Creating multi-antibiofilm therapeutics with cellulase based carbon dots

Pseudomonas aeruginosa biofilms can cause chronic and serious wound infections. Treatment of wound biofilms is difficult, and often requires multiple rounds of antimicrobial therapy and debridement. There is a need to create topical therapeutic treatments with multiple antibiofilm effects. In this work, we explore the potential of cellulase based carbon dots as a potential therapeutic. Cellulase is a glycoside hydrolase that has already been shown to be effective in causing biofilm dispersal as well as reduction in biofilm stiffness and elasticity. By synthesizing the cellulase into a carbon dot, we hypothesize that the molecule can retain some of those capabilities, because carbon dots are known to retain some of the effects of their precursor proteins and increase the bactericidal effect and penetration of the cellulase.
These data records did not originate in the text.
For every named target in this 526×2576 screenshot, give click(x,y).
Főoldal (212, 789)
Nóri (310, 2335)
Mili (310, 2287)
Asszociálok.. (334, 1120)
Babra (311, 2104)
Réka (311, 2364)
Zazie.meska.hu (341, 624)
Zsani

Carbon dots are synthesized from both cellulase and citric acid using a one-step hydrothermal carbonization method, and then characterized for surface properties, size, roughness, compositions, and emission spectra. P. aeruginosa biofilms were grown in a microfluidic environment for 24 hours and then treated with these carbon dots at a range of concentrations. Using microrheology, it was seen that biofilms treated with the cellulase based carbon dots were more viscous and less stiff compared to those treated with citric acid-based carbon dots. This appears to be because the cellulase carbon dots impact PSL within the biofilm based on microrheology studies examining bacteria strains with specific EPS component removed. This is consistent with the impact of molecular cellulase on biofilms. The penetration of the carbon dots into the biofilms is being examined via confocal microscopy. In general, initial studies suggest that the cellulase based carbon dots have the potential to act as an excellent multi-antibiofilm therapeutic in the future.